“Arrival” is Amy Adams’ moment to shine.
By Skip Sheffield
I have always admired Amy Adams as an actress, but never has she been asked to carry an entire movie on her slim shoulders.
Adams plays Dr. Louise Banks, a linguist at an unnamed college. Ms. Banks is approached out of the blue by Col. Weber (Forest Whitaker), who is trying to make sense of an invasion by 12 oval-shaped spaceships that are now hovered in 12 locations around the world.
Dr. Banks drops everything to do this mission. In the real world one might protest, wait a minute, what about her classes? One might also wonder how she scored such a dreamy seafront apartment on a teacher’s salary.
But this is not real life. This is science fiction, written by Eric Heissener from a story by Ted Chang, and directed by Denis Villeneuve (“Sicario”).

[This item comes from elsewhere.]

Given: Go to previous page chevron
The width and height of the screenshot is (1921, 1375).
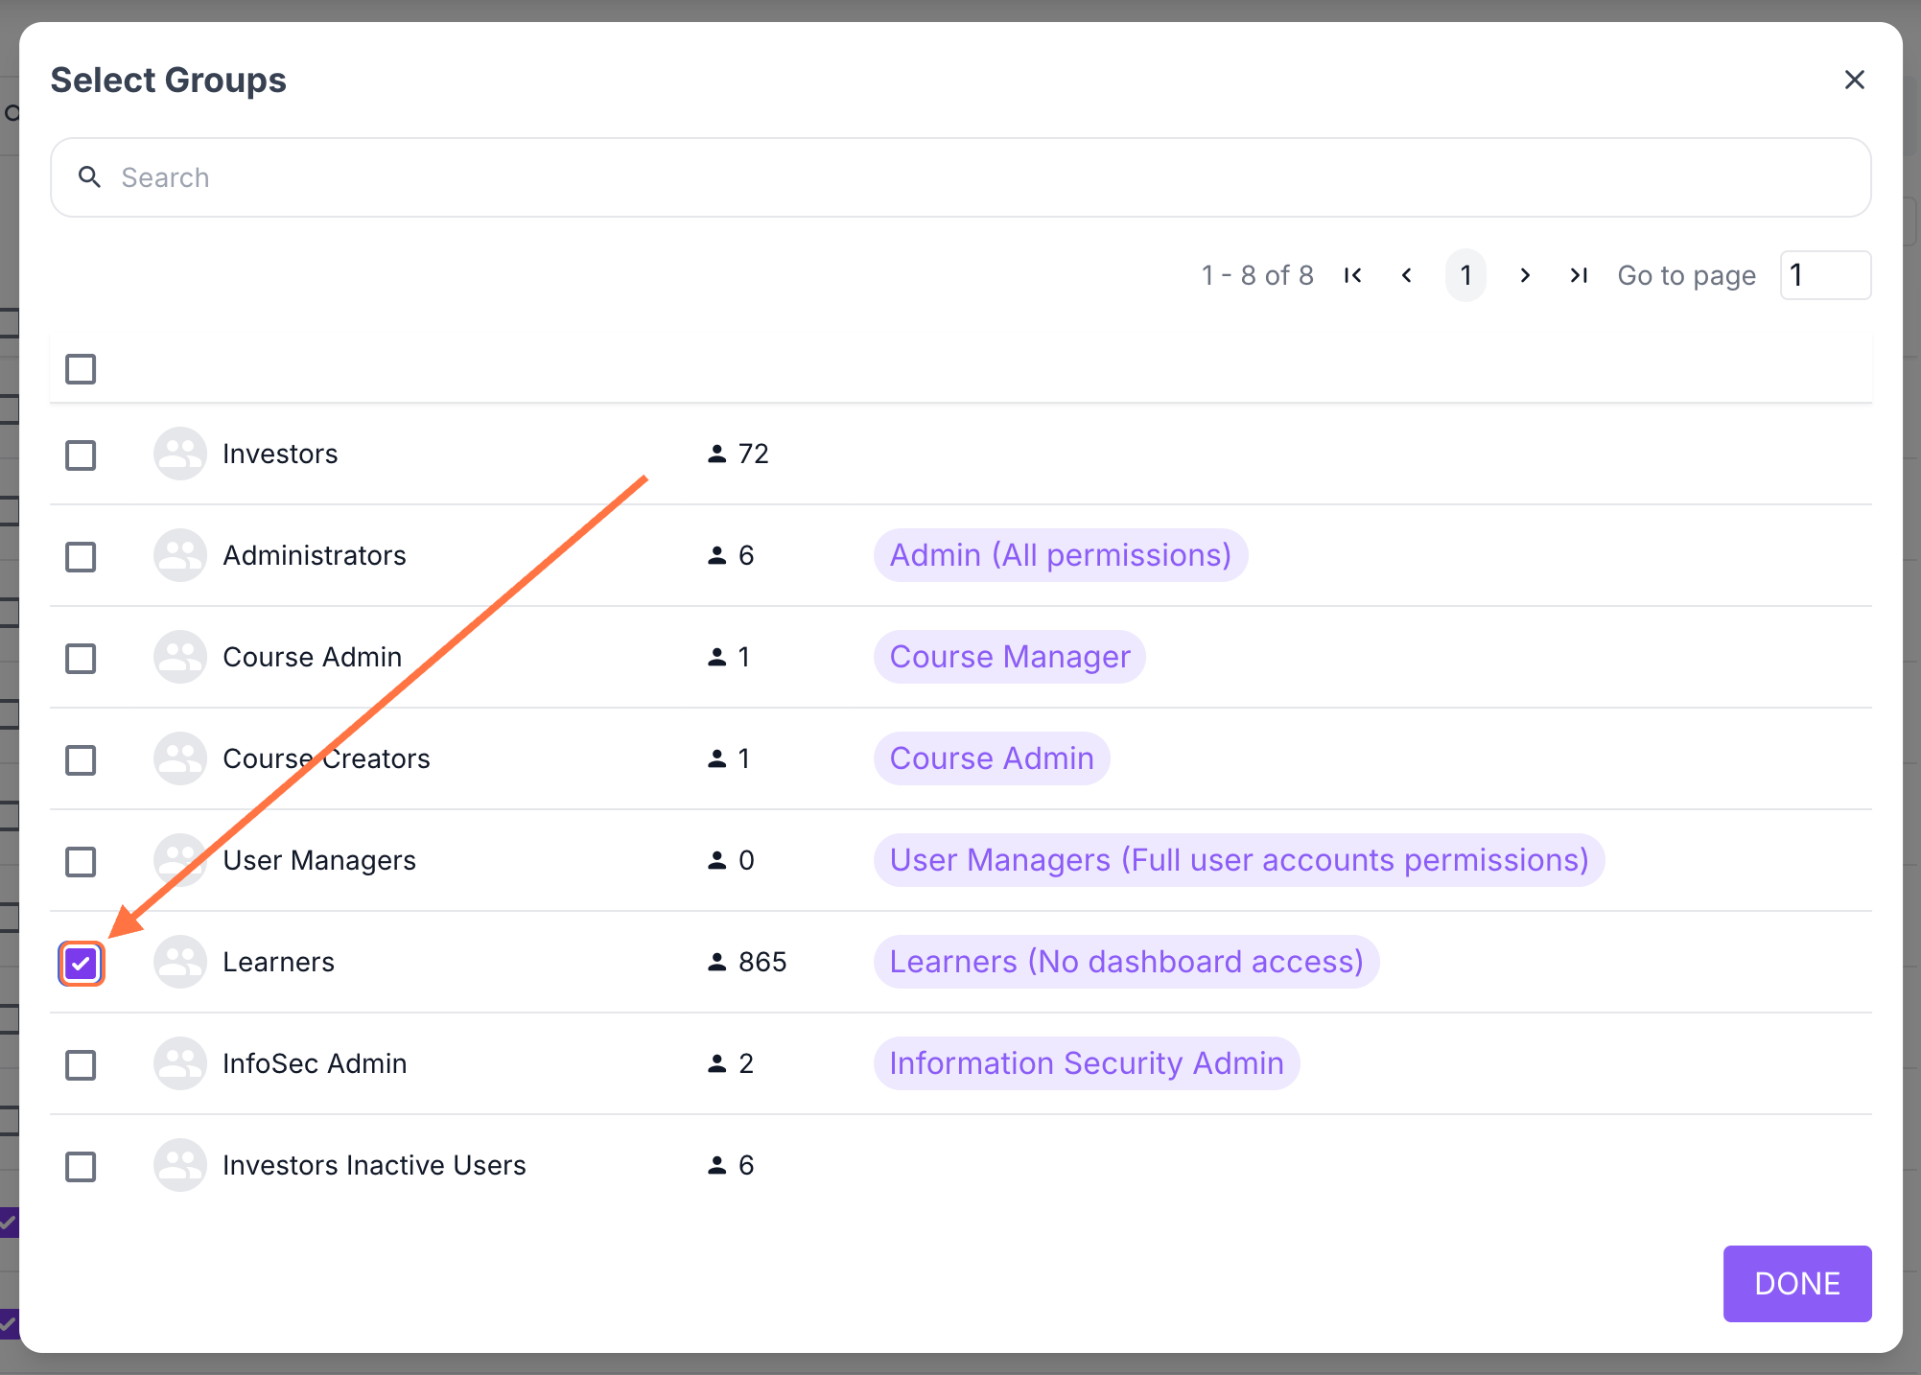Looking at the screenshot, I should [x=1407, y=276].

Science fiction has come a long way since “The Day The Earth Stood Still” (1951), with its deathless pronouncement “klaatu barada nikto.” Dr. Banks is charged with figuring out what the aliens, who look like giant octopi, with extra tentacles, want from us humans. The answer is surprising, and not scary.
Science fiction movies are often cautionary tales. Humans tend to fear the unknown. Certainly these weird creatures are not warm and cuddly. Dr. Banks is a linguist who seems to know every current language. The aliens communicate not with words but inky blotches. Jeremy Renner is along for the ride more for moral support than anything else. Dr. Banks needs it. She still mourns the death of her daughter to a rare, fatal disease. Tzi Ma plays the hawkish Chinese Gen. Chang, who thinks the answer is to blow the critters into oblivion.
“Arrival” is the best science fiction movie I have seen in many years. It makes you think, which is a good thing.